_WHAT IS ASKED_.
1. List, in order of appearance, every string literal inside the gender method in the forum answers on telling "mens" apart from "womens" in a path.
2. Copy the part of the forum answers on telling "mens" apart from "womens" between "The canonical regex" and "may be adequate.", inclusive.
3. Carry on the forum answers on telling "mens" apart from "womens" in a path, starting after their final line.

_GIVEN TEXT_.
+===+

The canonical regex way of doing this is to search on word boundaries:
pry(main)> "foo/womens/bar".match(/\bwomens\b/)
=> #<MatchData "womens">
pry(main)> "foo/womens/bar".match(/\bmens\b/)
=> nil
pry(main)> "foo/mens/bar".match(/\bmens\b/)
=> #<MatchData "mens">
pry(main)> "foo/mens/bar".match(/\bwomens\b/)
=> nil
That said, either splitting, or searching with the leading "/", may be adequate.
If you first check for women it should work:
# assumes str is not nil
def gender(str)
if str.include?("women")
"F"
elsif str.include?("men")
"M"
else
nil
end
end
If this is not what you are looking for, please explain your problem in more detail.
You could split with / and check for string equality on the component(s) you want -- no need for a regex there
keyword = "women"

+===+

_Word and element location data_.
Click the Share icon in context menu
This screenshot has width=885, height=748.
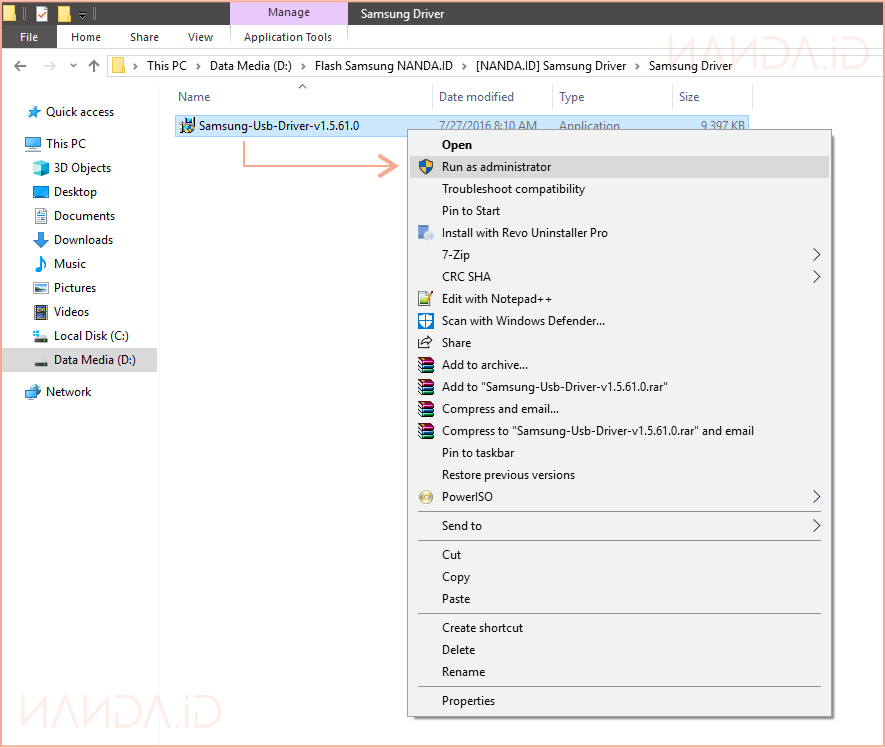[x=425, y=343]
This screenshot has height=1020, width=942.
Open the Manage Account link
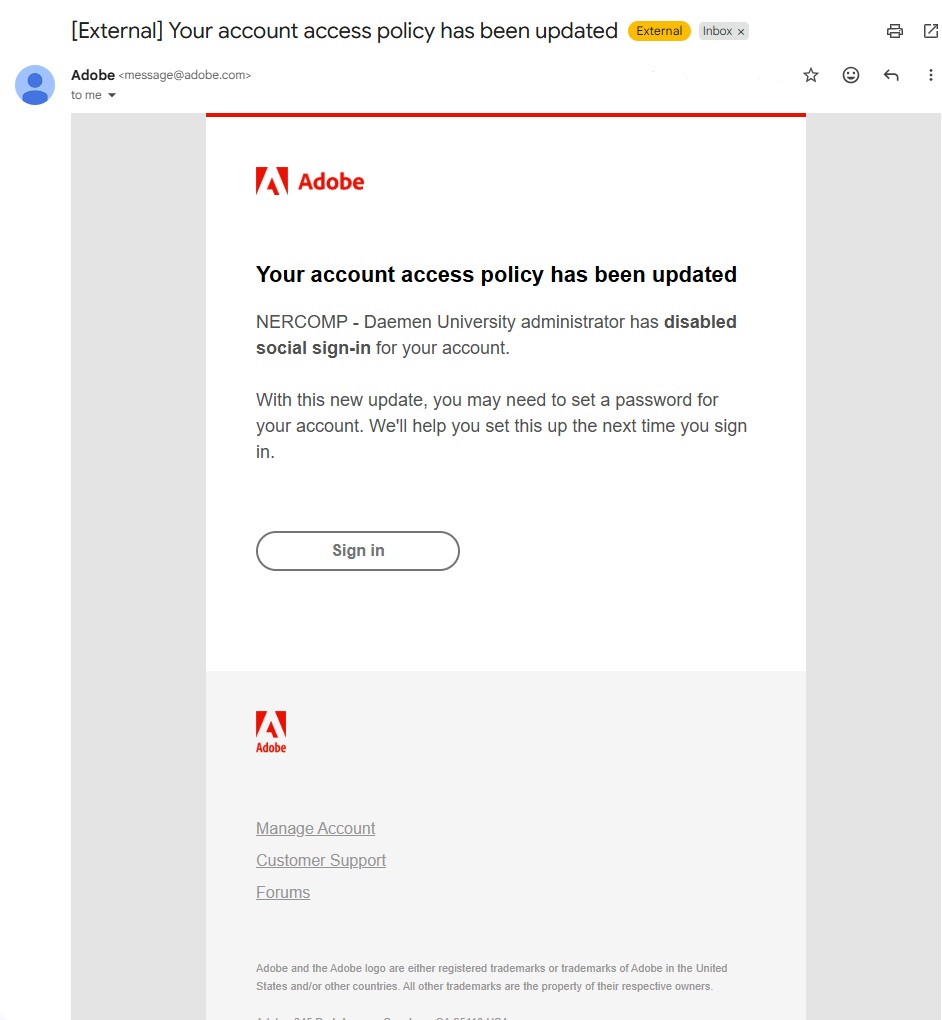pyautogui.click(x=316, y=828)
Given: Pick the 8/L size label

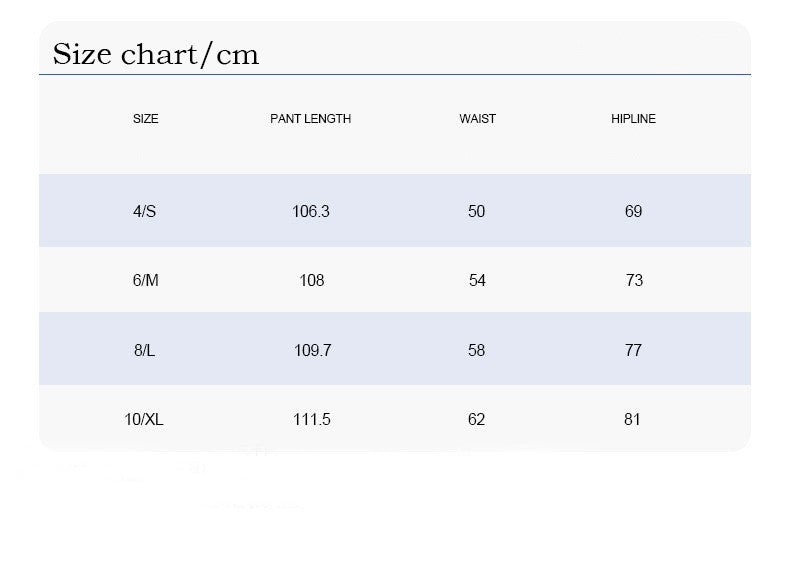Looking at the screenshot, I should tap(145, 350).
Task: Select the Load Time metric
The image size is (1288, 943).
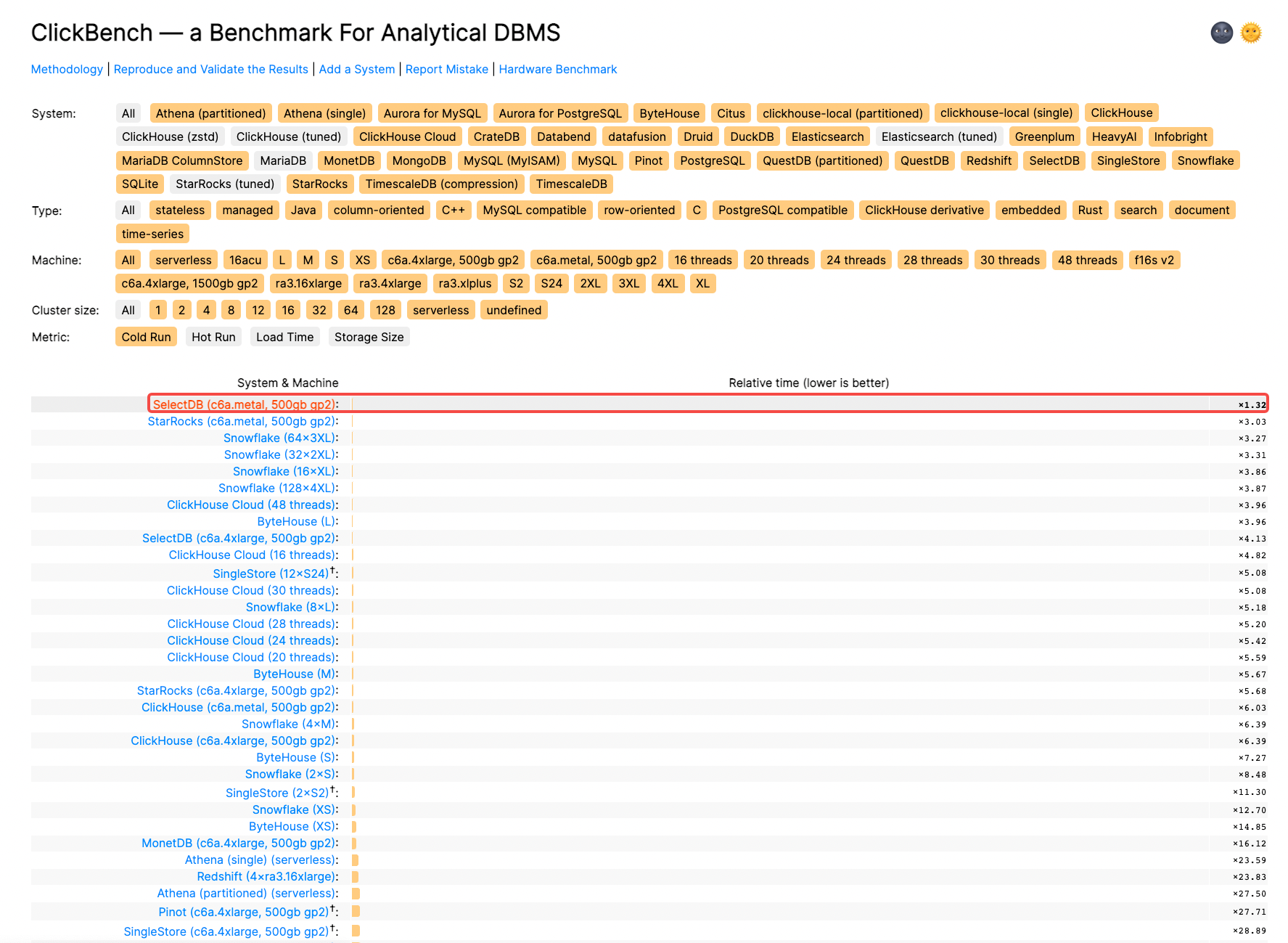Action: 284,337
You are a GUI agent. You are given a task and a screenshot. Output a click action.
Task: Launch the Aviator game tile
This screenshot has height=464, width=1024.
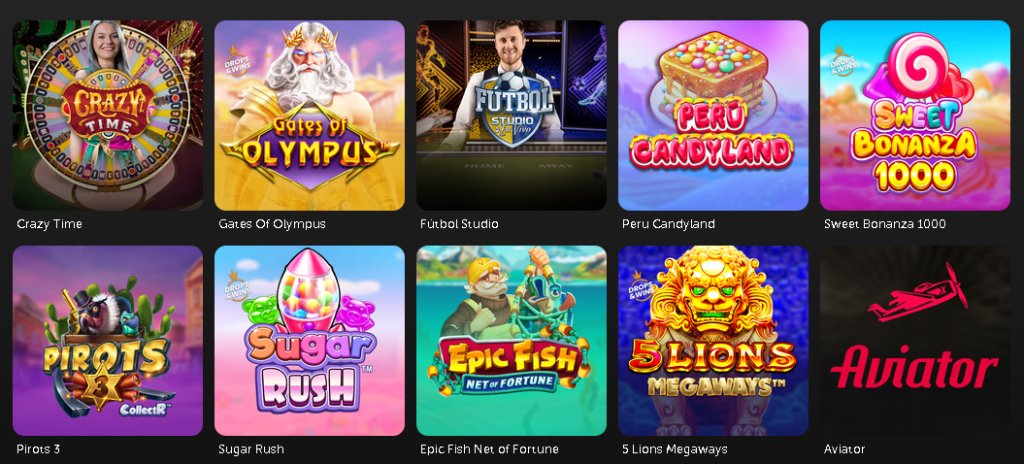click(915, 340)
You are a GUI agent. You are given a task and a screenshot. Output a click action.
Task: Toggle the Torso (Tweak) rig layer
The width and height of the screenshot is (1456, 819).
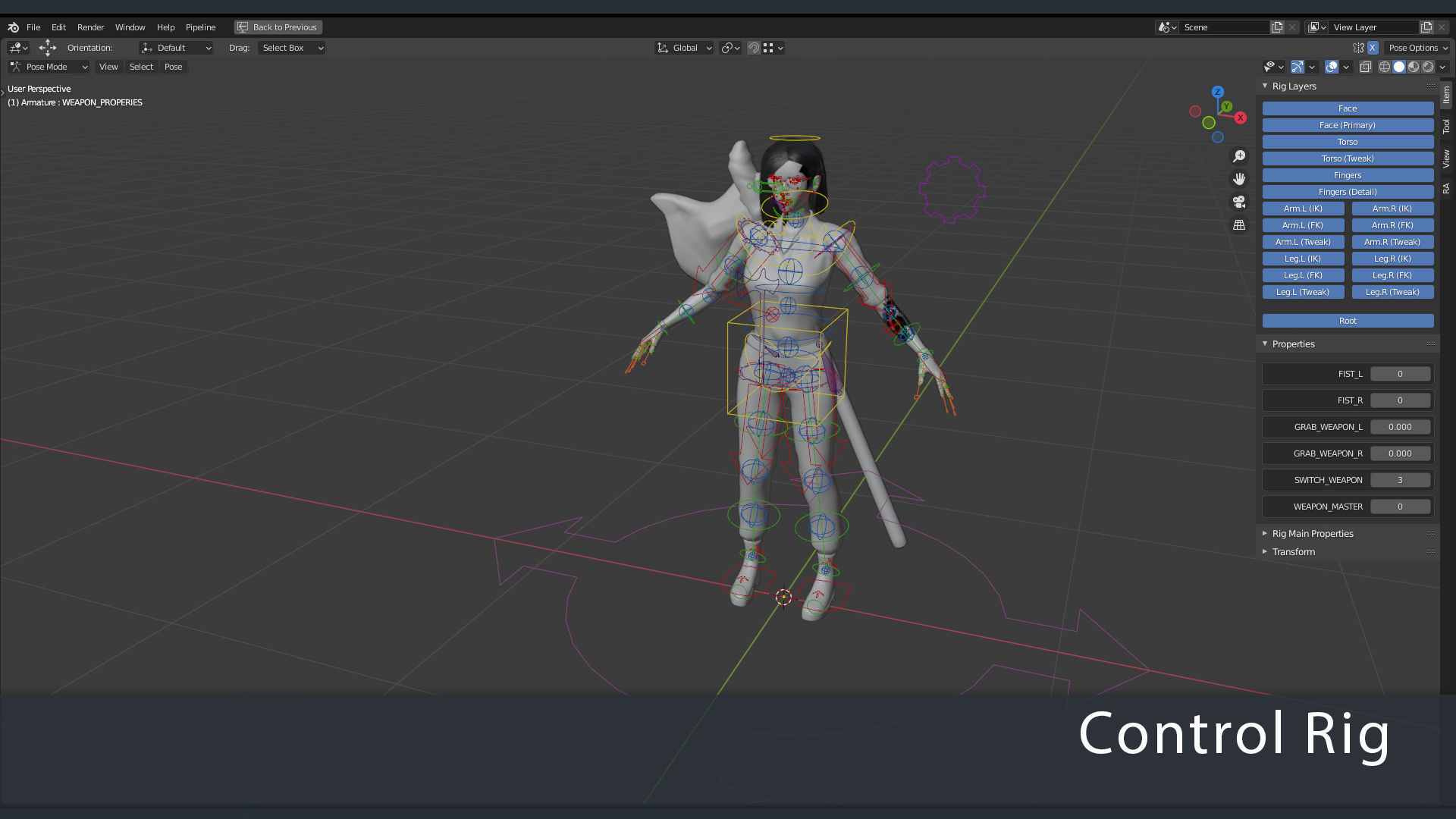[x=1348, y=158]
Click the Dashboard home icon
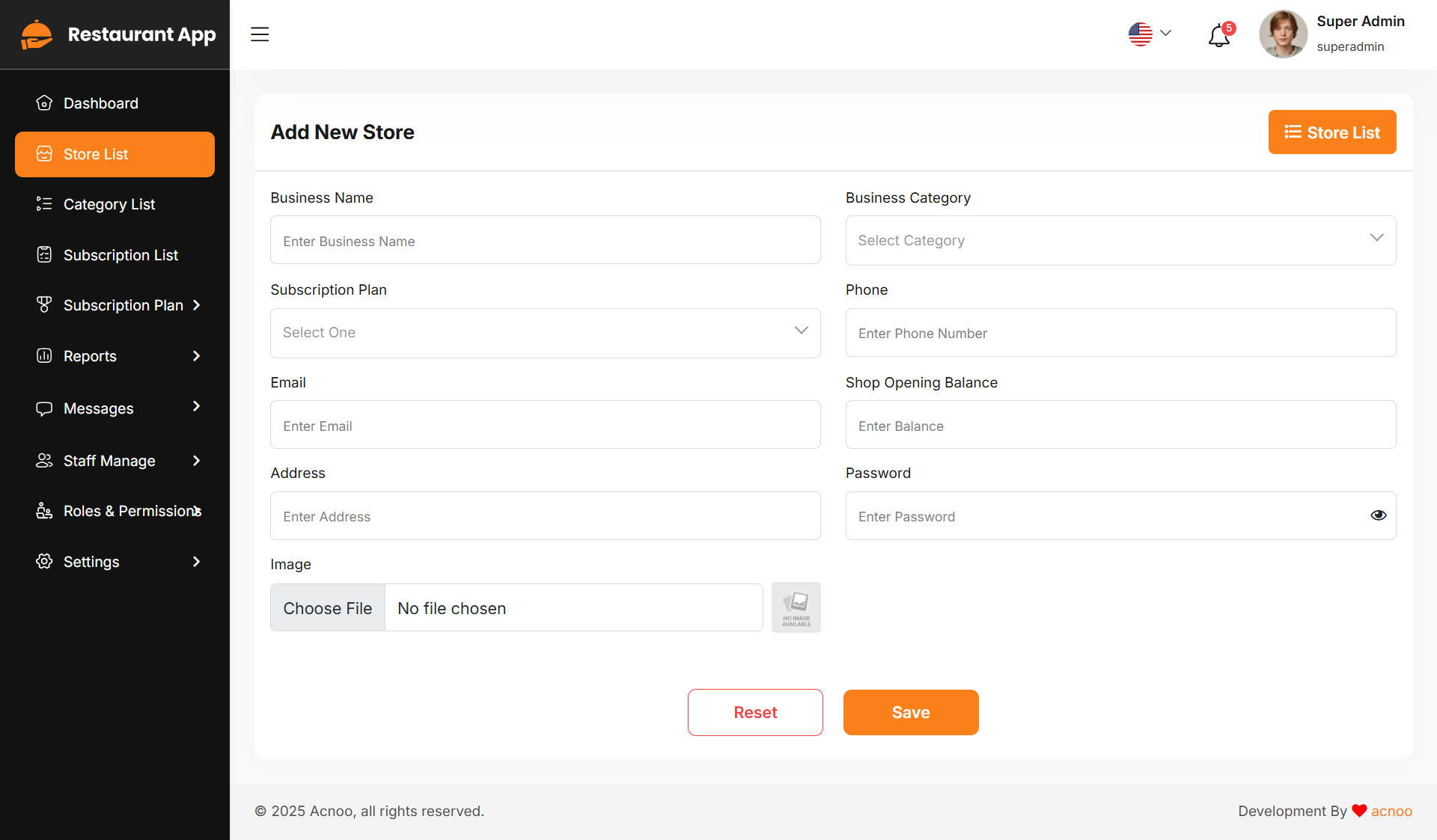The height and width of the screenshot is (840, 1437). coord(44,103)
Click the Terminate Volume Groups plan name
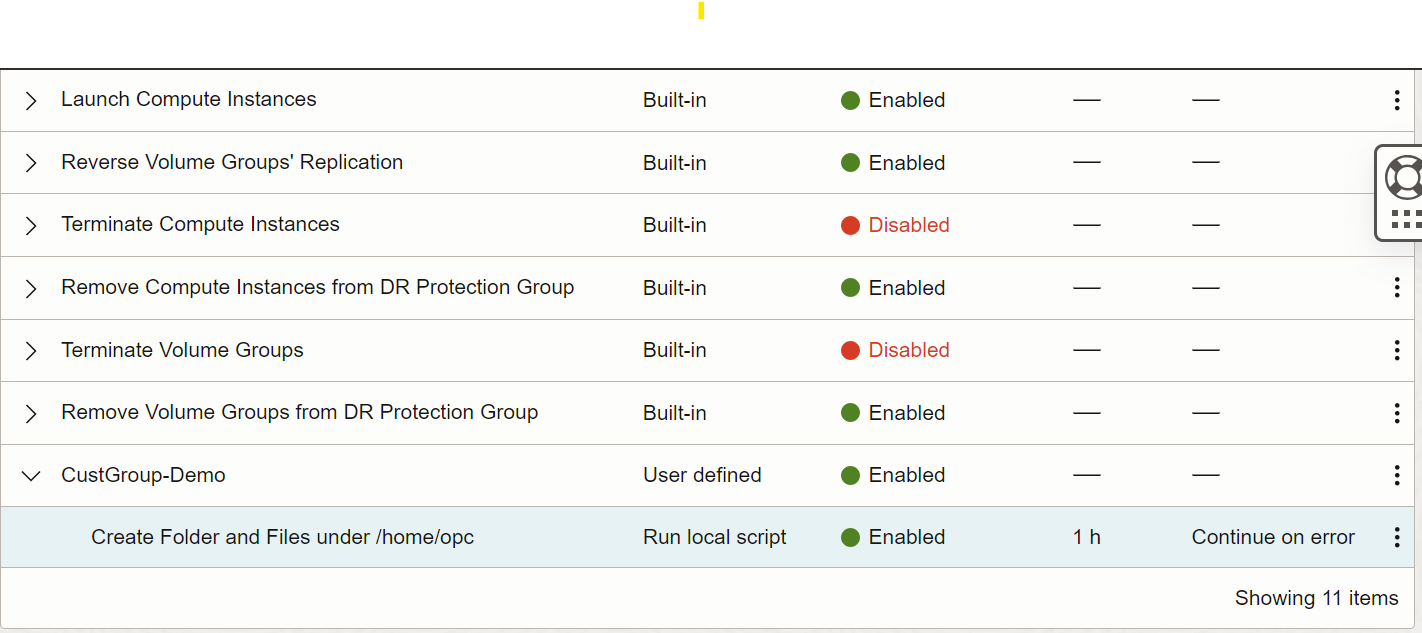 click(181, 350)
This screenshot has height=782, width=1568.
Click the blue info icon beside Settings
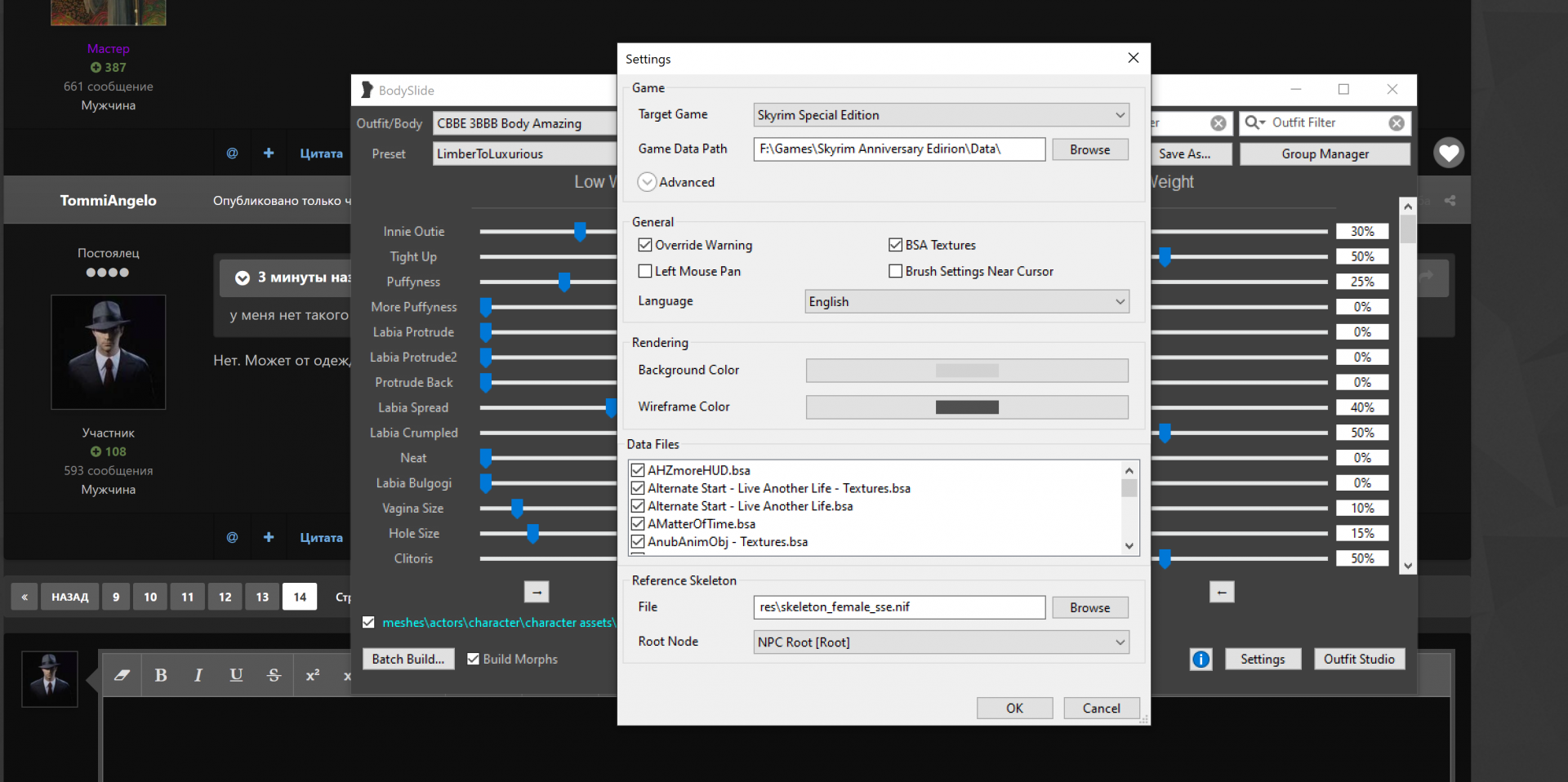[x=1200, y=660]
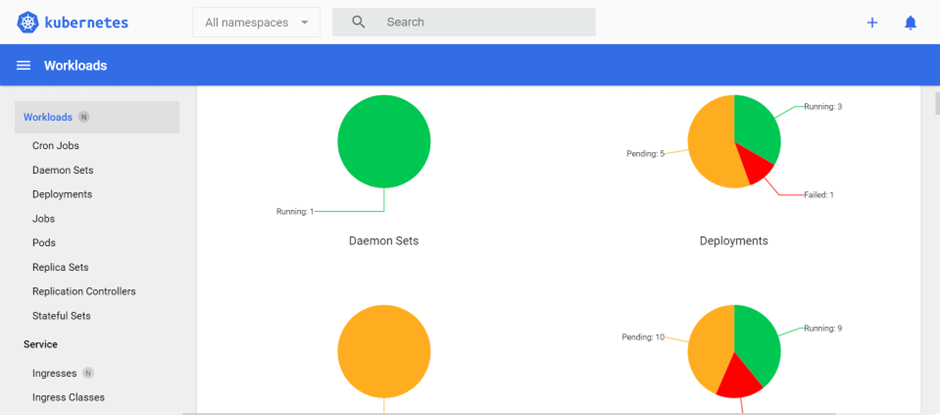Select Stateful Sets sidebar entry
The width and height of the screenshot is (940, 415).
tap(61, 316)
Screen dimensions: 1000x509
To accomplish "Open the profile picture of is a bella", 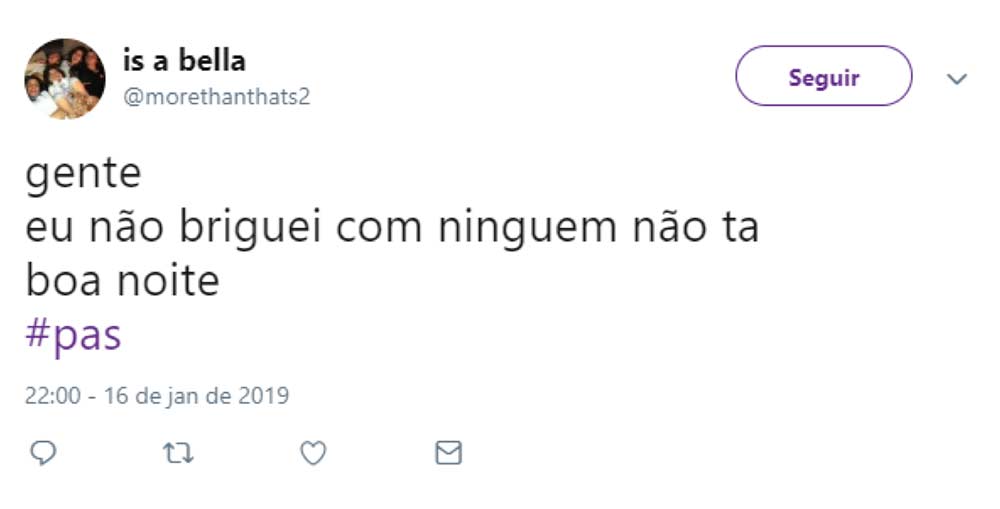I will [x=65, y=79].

+===+

_RESULTS BY TASK_.
1. "women", "F", "men", "M"

2.
The canonical regex way of doing this is to search on word boundaries:
pry(main)> "foo/womens/bar".match(/\bwomens\b/)
=> #<MatchData "womens">
pry(main)> "foo/womens/bar".match(/\bmens\b/)
=> nil
pry(main)> "foo/mens/bar".match(/\bmens\b/)
=> #<MatchData "mens">
pry(main)> "foo/mens/bar".match(/\bwomens\b/)
=> nil
That said, either splitting, or searching with the leading "/", may be adequate.

3.
url = "www.website1.com/shop/womens/tops/tshirt"
/\/#{keyword}/ =~ url
=> 21
keyword = "men"
url = "www.website1.com/shop/womens/tops/tshirt"
/\/#{keyword}/ =~ url
=> nil
keyword = "women"
url = www.website2.com/products/womens-tshirt
/\/#{keyword}/ =~ url
=> 25
keyword = "men"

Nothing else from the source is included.